A few months ago, back when many still deemed a Trump presidency impossible, I was sitting on the quad when I heard a friend ask a question that has stuck with me to this day:
“If Trump becomes president, will I be affected?”
The question wasn’t how would Trump affect our country or the world, but rather how would his presidency affect her personally.
It’s a question that reflects the self-centered mentality that every single one of us has succumb to at one point or another. After all, it’s in human nature to be egocentric, to a certain extent.
We see the world through our own eyes, live every day in our own skin. It would be impossible, then, to completely disregard our own personal interest, to prevent ourselves from wondering how any given event might affect our own lives.
But this question, this focus on self-interest, is just as dangerous as it is inevitable. In emphasizing our personal interests, it becomes easy to ignore other perspectives.
The more we focus on ourselves, the harder it becomes to see and understand issues that may not affect us personally.
To avoid being blinded to the world around us, we must address our own personal concerns while also remembering to step into others’ shoes from time to time.
Now more than ever, we need to be empathetic. Empathy forces us to look beyond personal interest. Empathy fights against hate. Without it, discriminatory rhetoric and policies will have no trouble sweeping across America during the next four years.
Without empathy, immigrants and refugees will be treated as statistics rather than as people.
Last October, I spoke with two Syrians, Fadia Afashe and Jay Abdo, for The Chronicle’s Feature story on the Syrian refugee crisis. I saw Fadia and Jay again Jan. 28, the day after Trump signed an executive order banning immigration from Muslim-majority countries. The immigration ban, they said, has altered their perception of America as a country founded on immigration, one that stands for acceptance and tolerance. Now, they feel as though the struggles they faced to establish lives in America have been disregarded. They are now seen as the enemy.
Without empathy, those who have the resources to raise children will prevent women who lack these same resources from having abortions.
They will decide what a woman can and cannot do with her body, as though her body is their own, as though she has no free will.
They will fail to consider the fact that she was raped or that she would be unable to provide food and shelter for her child.
Without empathy, love will be a law written by heterosexuals.
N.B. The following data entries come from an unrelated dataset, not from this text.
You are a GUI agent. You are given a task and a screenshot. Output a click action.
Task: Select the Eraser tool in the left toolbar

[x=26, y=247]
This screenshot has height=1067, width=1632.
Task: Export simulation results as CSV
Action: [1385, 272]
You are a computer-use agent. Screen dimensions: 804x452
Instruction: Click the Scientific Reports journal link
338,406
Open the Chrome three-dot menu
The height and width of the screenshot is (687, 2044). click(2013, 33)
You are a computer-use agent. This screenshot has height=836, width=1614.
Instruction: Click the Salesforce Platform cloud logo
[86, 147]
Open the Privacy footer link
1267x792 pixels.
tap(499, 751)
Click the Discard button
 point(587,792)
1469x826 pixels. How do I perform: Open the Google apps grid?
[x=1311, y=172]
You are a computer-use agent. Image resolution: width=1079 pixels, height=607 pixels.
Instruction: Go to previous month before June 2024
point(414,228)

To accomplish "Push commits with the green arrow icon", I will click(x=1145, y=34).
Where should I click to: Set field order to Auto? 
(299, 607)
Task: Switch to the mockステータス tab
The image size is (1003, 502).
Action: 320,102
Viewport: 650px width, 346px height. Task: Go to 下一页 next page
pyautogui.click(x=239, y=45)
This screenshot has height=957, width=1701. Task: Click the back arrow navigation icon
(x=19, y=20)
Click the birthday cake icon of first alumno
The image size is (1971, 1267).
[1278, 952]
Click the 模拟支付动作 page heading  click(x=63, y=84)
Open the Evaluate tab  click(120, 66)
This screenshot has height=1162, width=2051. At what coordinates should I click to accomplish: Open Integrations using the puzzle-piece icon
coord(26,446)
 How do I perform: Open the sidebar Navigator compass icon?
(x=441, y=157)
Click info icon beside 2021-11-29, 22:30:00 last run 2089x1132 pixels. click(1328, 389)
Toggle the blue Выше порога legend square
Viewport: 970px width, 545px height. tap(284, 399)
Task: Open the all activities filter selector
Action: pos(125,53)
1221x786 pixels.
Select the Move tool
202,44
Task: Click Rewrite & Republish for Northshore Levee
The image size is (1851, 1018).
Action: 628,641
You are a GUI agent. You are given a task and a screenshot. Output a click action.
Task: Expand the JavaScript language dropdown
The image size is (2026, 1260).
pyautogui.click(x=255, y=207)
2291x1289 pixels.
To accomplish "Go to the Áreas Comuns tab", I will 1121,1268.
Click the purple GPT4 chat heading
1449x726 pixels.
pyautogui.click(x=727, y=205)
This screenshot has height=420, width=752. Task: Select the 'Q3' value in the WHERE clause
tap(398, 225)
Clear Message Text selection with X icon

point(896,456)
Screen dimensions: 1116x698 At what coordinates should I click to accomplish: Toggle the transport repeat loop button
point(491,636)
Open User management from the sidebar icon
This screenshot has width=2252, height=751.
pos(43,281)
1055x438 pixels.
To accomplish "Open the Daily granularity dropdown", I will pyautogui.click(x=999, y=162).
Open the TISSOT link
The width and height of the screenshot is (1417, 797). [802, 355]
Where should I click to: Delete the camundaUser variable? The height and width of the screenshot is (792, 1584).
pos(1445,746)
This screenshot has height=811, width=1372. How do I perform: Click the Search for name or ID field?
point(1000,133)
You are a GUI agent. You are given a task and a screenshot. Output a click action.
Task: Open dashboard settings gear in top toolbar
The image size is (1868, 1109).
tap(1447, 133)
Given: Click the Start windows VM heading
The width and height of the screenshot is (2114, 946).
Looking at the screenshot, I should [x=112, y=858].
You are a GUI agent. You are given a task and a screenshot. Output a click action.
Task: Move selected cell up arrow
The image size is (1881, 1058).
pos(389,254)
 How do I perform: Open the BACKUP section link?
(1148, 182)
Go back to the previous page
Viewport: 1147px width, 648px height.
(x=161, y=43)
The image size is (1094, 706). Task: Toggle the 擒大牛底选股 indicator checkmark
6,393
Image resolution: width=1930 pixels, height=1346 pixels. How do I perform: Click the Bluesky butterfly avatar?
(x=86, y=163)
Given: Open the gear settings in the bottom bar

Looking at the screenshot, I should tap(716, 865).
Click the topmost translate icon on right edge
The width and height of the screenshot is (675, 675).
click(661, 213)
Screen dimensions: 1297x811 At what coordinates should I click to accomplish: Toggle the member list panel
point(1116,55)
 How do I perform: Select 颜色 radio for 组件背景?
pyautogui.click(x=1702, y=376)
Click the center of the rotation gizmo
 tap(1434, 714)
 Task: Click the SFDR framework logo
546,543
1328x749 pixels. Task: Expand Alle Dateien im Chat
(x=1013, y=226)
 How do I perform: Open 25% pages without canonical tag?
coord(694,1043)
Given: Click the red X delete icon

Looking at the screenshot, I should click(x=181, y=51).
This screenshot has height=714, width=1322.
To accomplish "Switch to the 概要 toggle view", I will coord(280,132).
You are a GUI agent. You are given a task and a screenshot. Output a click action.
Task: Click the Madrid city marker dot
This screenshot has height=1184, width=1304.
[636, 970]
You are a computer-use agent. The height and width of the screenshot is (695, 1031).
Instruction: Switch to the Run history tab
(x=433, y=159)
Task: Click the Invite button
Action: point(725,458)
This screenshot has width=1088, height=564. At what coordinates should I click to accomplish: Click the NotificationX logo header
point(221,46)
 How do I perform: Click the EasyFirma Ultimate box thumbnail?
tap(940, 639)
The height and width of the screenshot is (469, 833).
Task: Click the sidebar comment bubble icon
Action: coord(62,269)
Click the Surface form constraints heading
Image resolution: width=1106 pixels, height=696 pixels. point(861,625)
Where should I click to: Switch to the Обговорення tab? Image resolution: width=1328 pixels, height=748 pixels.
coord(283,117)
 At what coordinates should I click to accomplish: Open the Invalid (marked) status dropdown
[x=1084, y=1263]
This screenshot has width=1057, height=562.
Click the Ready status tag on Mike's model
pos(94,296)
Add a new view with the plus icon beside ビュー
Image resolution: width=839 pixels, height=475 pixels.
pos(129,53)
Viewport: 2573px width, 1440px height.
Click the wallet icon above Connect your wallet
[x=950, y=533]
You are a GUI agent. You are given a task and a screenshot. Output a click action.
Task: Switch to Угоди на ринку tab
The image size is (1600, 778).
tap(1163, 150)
If a man loves a man, his feelings will be shunned. If a woman wants to marry a woman, her wish will be seen as a violation of the law of love. Love will be confined and defined in terms of straight men and women’s personal emotions.
Immigration, abortion, gay marriage — these are only a few important examples of the many issues that depend upon empathy.
Whether or not we are in their situation, we need to take the time to imagine how vulnerable immigrants must be when starting a life in a foreign country, how powerless a woman must feel when her body is no longer under her own control, how heartbroken a gay man must be after being told his love is illegal.
Only then can we begin to see the importance of fighting for issues that do not directly impact our own lives.
Empathy is so simple, yet so easily forgotten. We are lucky to go to a school that teaches us to learn from other cultures and provides us with the information needed to understand that the world does not revolve around us. So all it takes to be empathetic is time — conscious, thoughtful time.
It takes stepping back for a few minutes every day, even in the midst of a stressful week at school. It takes realizing when we’re spending too much time addressing our personal concerns and instead making a deliberate effort to reflect on what other people might be experiencing.
Empathy is nonpartisan. No matter our political views, we can all strive to be empathetic and, in doing so, can ensure that no perspective is overlooked.